There are a number of drawbacks to this medicated foam but only one that made it an option of last resort, and ironically, it’s one of the earliest ways you can tell if the product will work for you or not. It’s the reason that made a period of sheltering in place the ideal time to test its efficacy. That reason is The Dread Shed. You see, the active ingredient encourages new hair growth by causing hair at the end of its growth cycle to fall out, which means that about two weeks after I started rubbing foam into my scalp twice a day, hair started falling out of my head at an alarming rate. It was horrifying to rake my hand through my hair while showering and come out with a handful…over and over and over. I didn’t even know I had that much to lose! I struggled to celebrate this physical indicator of efficacy because for a while, I looked worse than ever, and if anyone other than my husband saw me without a hat during an essential outing, it was only because I couldn’t wear a hat in that environment. 

Every time I rubbed the medicated foam into my thinning spots, I caught myself repeating the same mental plea. Please. Please. Please. Who did I think was listening, in charge of such a petty thing as even hair follicle distribution on my head in particular? Why do I think it would listen to my entreaties now, after all these years? And still I could not entrust my head to foam and prayer alone, having seen other women have faster or more success incorporating other steps into their routine. I would do anything to grow my hair back, I’ve said, loudly and often. Anything, I said, as I unwrapped the sterile needle-tipped roller meant to punch holes 1.5mm deep into my scalp to allow better penetration of topical solutions and stimulate blood flow to the region. Many things, I amended after the first few passes, my scalp aching and pricked with blood. Maybe I’ll just see how the foam does on its own. For science. 

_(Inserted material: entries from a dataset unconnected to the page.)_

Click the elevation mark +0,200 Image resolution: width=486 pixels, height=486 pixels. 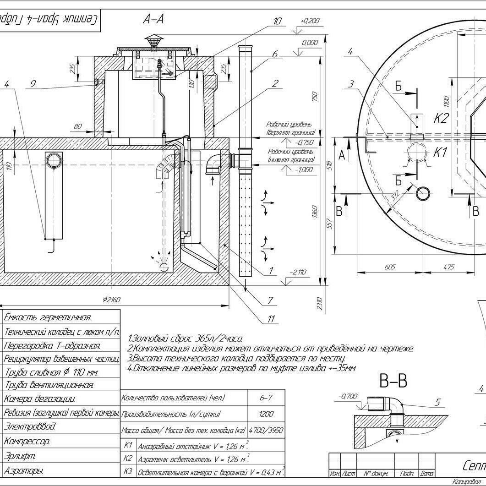[310, 21]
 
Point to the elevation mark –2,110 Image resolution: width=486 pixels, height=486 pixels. [298, 272]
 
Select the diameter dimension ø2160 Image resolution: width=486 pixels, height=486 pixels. [111, 300]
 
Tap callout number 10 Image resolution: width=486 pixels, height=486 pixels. [277, 21]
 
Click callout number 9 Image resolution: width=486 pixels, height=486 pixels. [33, 83]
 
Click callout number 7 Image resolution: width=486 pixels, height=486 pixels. [271, 300]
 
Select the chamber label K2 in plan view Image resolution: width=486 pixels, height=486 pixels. [441, 119]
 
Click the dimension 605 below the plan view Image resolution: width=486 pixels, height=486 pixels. [390, 267]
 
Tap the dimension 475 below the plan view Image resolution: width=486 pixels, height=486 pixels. [448, 267]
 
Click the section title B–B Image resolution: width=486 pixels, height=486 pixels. [393, 380]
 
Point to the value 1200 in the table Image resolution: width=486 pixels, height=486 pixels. [266, 414]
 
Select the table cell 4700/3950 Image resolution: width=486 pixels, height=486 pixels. [266, 431]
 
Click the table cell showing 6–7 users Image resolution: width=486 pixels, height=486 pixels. [266, 398]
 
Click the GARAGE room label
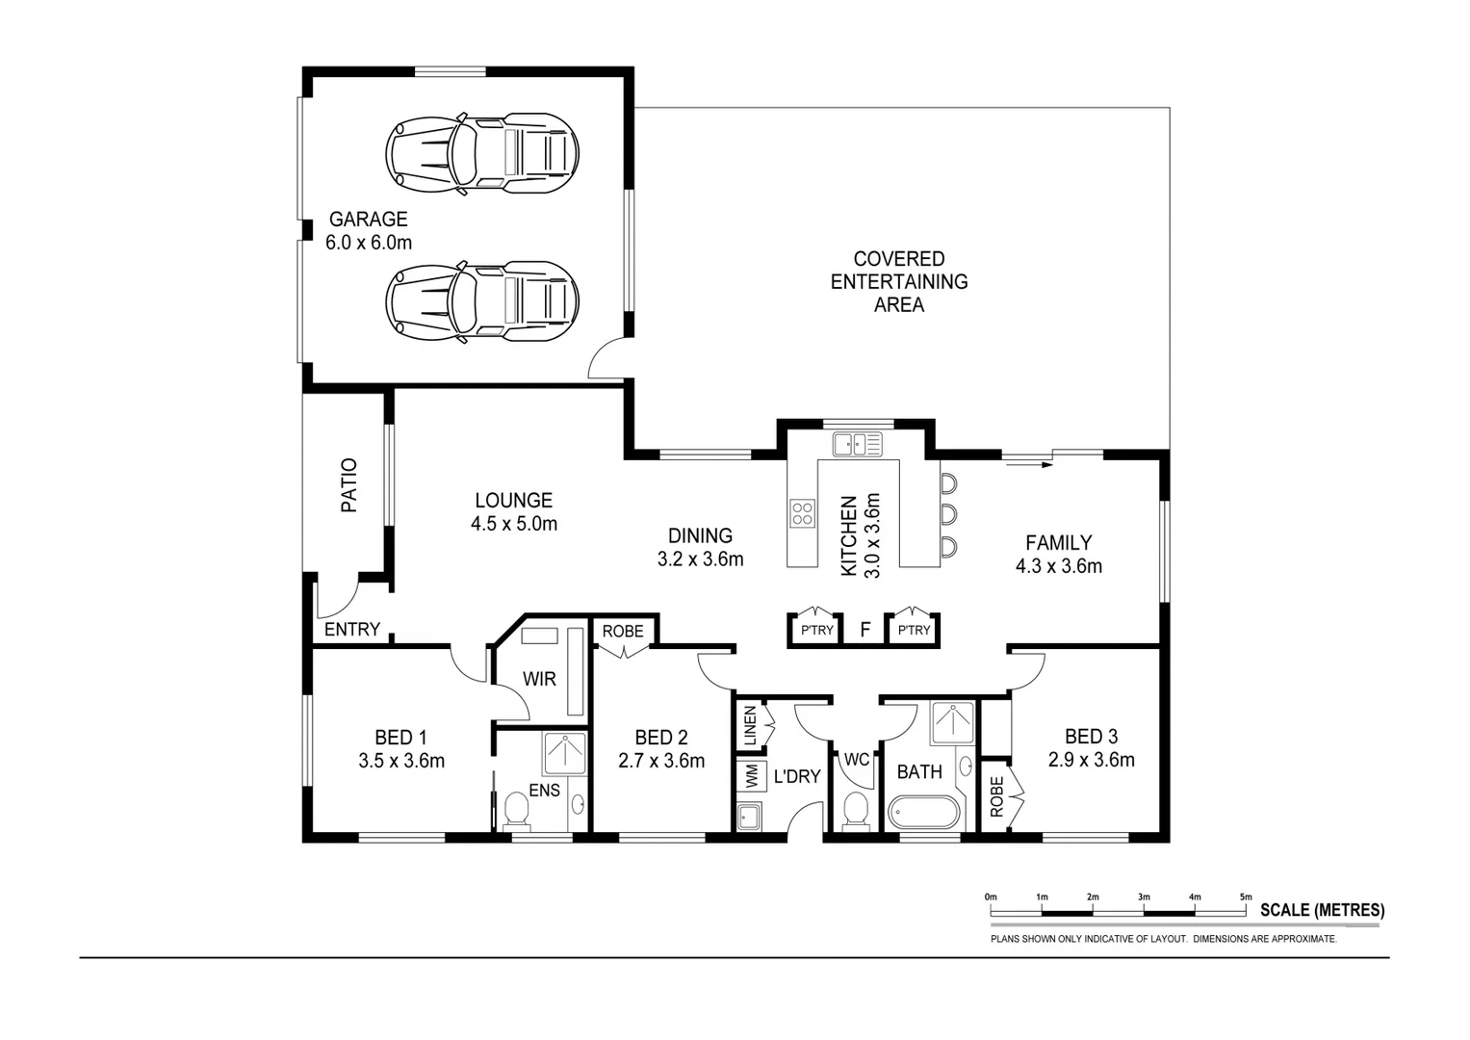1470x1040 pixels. coord(368,220)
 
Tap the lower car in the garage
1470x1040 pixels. coord(482,300)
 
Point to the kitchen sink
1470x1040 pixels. coord(857,444)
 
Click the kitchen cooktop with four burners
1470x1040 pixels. coord(802,513)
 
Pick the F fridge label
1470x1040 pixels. coord(864,630)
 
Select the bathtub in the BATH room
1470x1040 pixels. coord(923,812)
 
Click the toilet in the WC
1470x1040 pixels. coord(855,810)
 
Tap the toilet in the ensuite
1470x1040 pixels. coord(517,811)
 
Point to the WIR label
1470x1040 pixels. coord(539,679)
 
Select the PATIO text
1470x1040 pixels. coord(348,484)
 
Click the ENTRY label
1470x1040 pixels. coord(351,630)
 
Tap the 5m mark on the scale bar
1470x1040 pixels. coord(1246,897)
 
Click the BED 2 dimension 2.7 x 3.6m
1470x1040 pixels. coord(661,761)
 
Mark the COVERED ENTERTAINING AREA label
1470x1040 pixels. coord(899,282)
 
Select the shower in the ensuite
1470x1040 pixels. coord(565,754)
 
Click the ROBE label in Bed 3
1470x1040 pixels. coord(996,796)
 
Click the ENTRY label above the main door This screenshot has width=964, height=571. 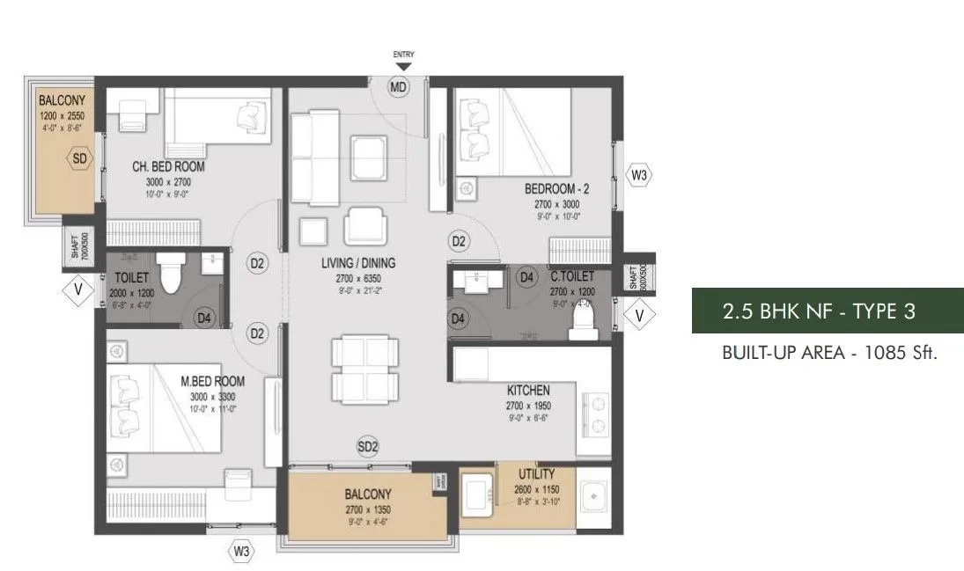(x=403, y=55)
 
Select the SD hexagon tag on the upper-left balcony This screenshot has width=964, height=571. (x=80, y=160)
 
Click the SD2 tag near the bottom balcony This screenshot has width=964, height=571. (x=367, y=447)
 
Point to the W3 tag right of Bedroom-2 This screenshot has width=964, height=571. (x=640, y=176)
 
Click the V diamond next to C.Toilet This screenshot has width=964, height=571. (x=640, y=312)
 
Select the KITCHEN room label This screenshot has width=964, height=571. (x=528, y=390)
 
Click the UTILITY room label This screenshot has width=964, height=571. (x=536, y=474)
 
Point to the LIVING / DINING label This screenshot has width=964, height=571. (x=358, y=263)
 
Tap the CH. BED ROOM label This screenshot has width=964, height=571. (x=168, y=166)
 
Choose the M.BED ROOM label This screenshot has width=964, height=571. (x=212, y=382)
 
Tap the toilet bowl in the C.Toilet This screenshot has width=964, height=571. (x=583, y=321)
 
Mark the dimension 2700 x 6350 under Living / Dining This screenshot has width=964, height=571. (x=358, y=277)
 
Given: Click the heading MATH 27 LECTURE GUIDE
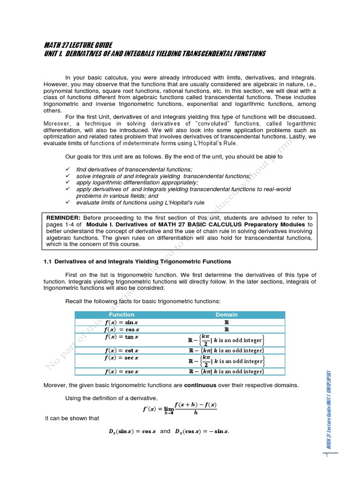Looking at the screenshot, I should point(78,45).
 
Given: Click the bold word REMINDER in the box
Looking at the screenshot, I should point(63,218).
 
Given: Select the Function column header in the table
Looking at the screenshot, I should point(121,315).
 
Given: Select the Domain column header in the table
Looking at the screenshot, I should point(226,315).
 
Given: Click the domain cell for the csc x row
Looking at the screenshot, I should point(226,372).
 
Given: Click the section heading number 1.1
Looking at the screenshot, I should point(48,261).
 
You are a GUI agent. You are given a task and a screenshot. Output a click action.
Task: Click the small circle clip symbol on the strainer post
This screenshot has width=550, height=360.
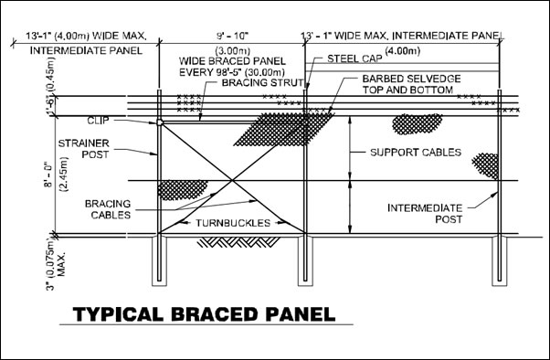[x=160, y=121]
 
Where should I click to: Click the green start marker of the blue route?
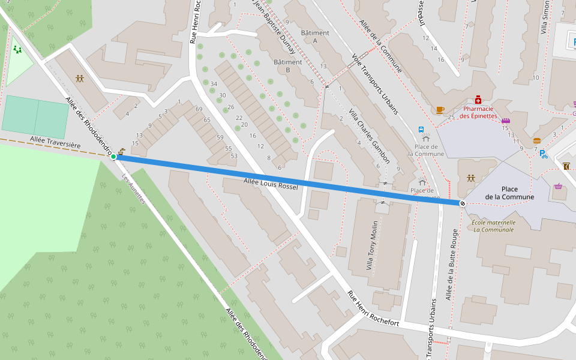pyautogui.click(x=113, y=157)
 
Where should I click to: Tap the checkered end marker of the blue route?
pyautogui.click(x=462, y=203)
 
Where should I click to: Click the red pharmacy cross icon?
pyautogui.click(x=478, y=100)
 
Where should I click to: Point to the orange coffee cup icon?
pyautogui.click(x=440, y=110)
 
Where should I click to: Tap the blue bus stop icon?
pyautogui.click(x=421, y=129)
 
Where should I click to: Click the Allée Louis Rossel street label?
pyautogui.click(x=271, y=184)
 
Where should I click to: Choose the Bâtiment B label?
pyautogui.click(x=287, y=66)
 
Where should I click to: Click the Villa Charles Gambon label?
pyautogui.click(x=370, y=137)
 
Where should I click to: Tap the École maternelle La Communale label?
pyautogui.click(x=493, y=226)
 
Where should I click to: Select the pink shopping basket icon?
pyautogui.click(x=559, y=186)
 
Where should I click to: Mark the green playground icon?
pyautogui.click(x=17, y=50)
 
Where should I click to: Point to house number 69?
pyautogui.click(x=199, y=109)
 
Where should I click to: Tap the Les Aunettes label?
pyautogui.click(x=133, y=190)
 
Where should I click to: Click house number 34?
pyautogui.click(x=214, y=83)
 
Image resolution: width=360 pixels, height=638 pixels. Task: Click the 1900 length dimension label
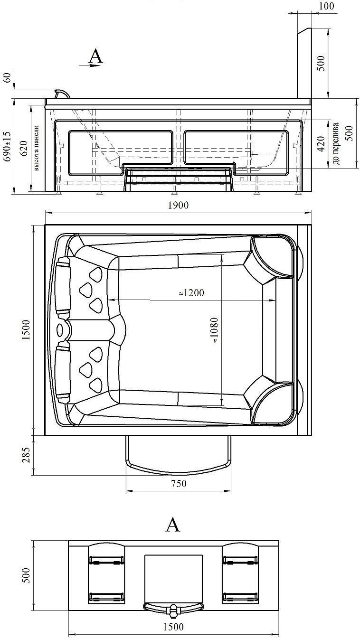(178, 205)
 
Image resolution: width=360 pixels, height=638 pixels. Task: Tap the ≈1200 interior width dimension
(191, 292)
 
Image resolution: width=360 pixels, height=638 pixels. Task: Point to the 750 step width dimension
(179, 483)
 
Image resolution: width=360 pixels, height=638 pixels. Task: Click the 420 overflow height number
(321, 144)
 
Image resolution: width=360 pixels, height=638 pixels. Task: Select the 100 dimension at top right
(326, 6)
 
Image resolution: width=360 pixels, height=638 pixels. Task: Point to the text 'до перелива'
(336, 143)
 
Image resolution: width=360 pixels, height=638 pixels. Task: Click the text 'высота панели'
(36, 148)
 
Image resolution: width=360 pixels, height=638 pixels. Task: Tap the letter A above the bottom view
(173, 525)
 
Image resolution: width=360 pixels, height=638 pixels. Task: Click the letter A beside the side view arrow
(95, 56)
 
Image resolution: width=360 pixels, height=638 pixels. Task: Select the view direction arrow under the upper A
(90, 66)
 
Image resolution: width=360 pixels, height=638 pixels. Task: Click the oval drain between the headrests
(60, 330)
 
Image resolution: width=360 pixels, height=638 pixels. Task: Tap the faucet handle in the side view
(62, 94)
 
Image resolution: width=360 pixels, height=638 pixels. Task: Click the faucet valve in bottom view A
(173, 610)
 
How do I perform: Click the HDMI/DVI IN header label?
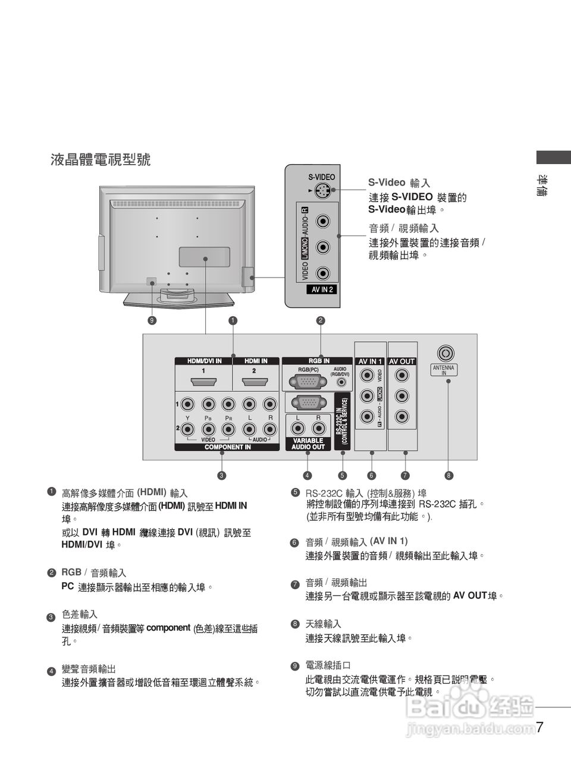coord(204,361)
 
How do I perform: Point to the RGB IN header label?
coord(318,361)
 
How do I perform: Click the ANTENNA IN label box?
coord(443,370)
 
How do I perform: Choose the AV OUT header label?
coord(402,361)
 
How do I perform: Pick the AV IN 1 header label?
coord(369,361)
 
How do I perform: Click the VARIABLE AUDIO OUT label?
coord(308,444)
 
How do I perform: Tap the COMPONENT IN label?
coord(227,447)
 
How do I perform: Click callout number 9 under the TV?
coord(152,320)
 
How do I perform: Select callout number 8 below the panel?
coord(449,475)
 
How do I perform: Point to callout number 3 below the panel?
coord(221,475)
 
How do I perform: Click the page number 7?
coord(539,727)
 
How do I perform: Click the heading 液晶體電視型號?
coord(101,159)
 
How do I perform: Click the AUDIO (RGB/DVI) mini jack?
coord(340,383)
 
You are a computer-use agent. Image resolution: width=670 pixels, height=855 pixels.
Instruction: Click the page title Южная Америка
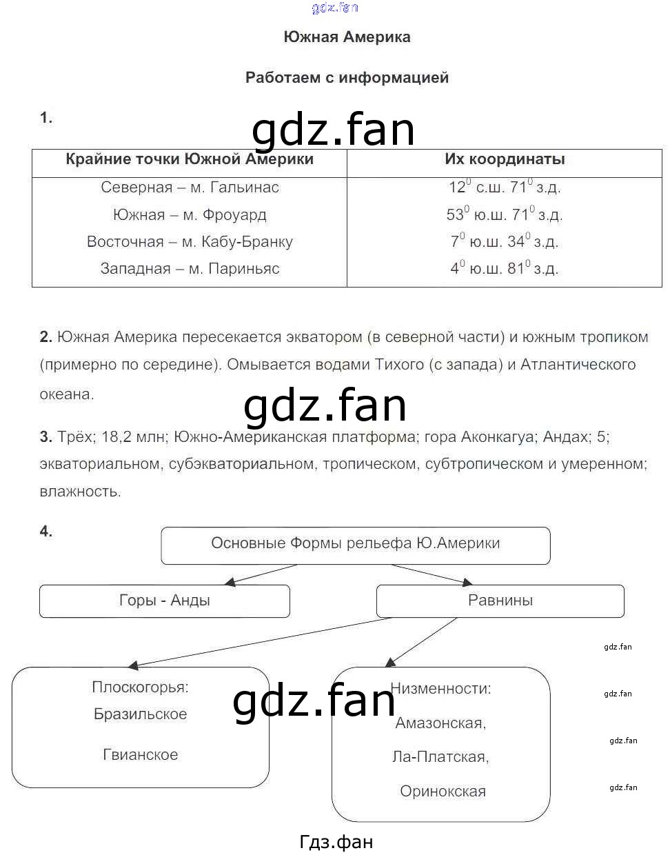click(x=347, y=37)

And then one day around three months in, I realized I felt hair, not skin, under my fingers when I shampooed. When I stepped out of the shower and looked in the mirror, I didn’t immediately feel panic and despair. It was growing back. 

I’m now at the five month mark and my hair looks thicker than it has in years, with a new crop of baby hair standing straight out and haloing my head in frizz. It’s not a pretty effect. I love it. There’s just one area resisting new growth, and so I am getting over my squeamishness at hearing the sound of each of the dermaroller’s 192 individual needles break the skin in that region once a week. For science. And vanity, clearly. There’s a pandemic on, murder wasps have made it to Bellingham, and the pentagon has acknowledged that UFOs exist. I’m staying inside, tending my crop.